:: Input data ::

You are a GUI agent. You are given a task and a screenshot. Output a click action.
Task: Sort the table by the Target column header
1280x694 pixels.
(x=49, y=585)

:::
:: Input data ::

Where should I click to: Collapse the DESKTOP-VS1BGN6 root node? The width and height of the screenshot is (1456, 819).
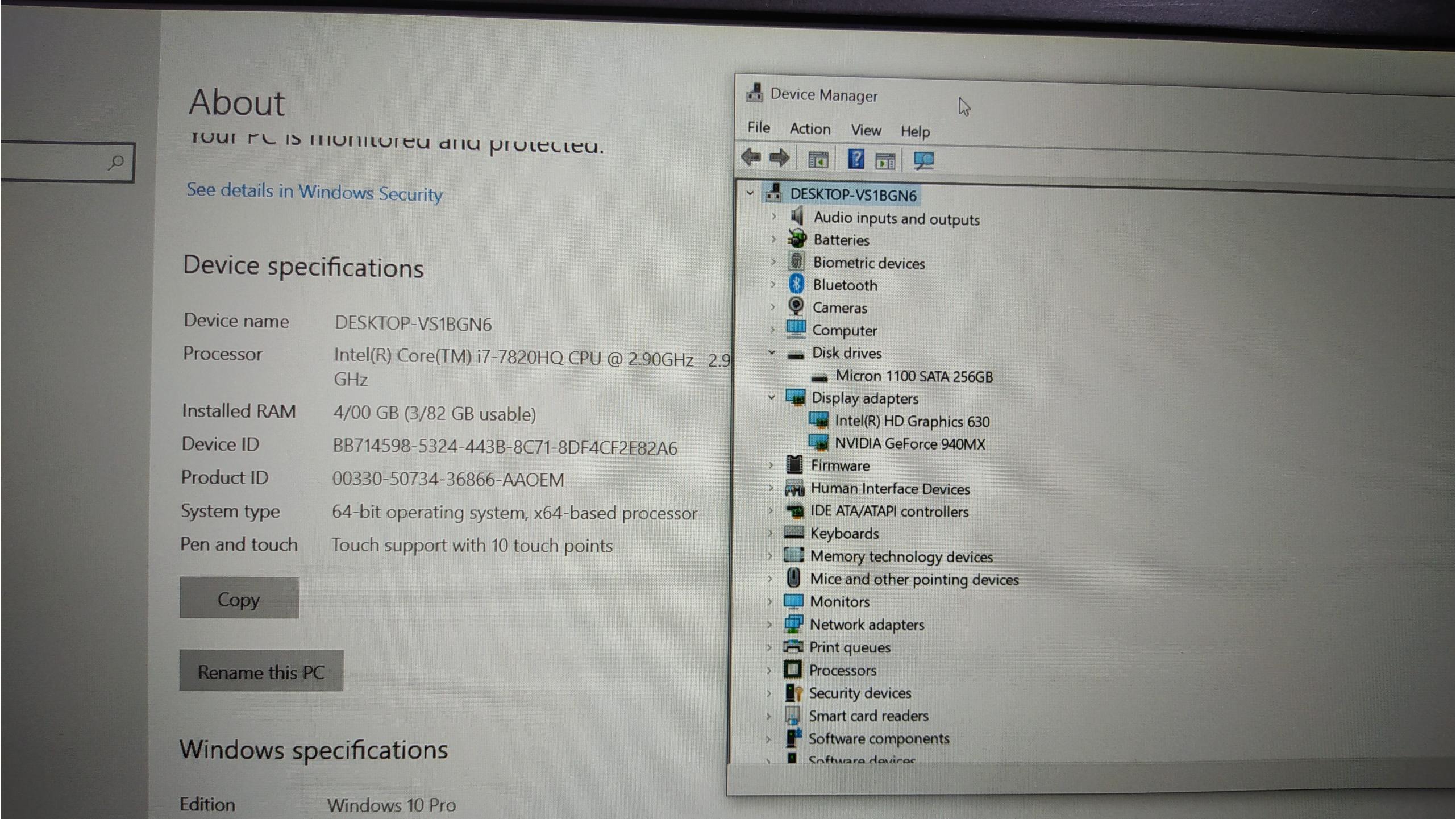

:::

-- What this task involves --
Retype the records from the line with "You are a GUI" to the line with "(x=49, y=585)", keeping every character as it is.

-- Correct output --
You are a GUI agent. You are given a task and a screenshot. Output a click action.
Task: Sort the table by the Target column header
1280x694 pixels.
(x=49, y=585)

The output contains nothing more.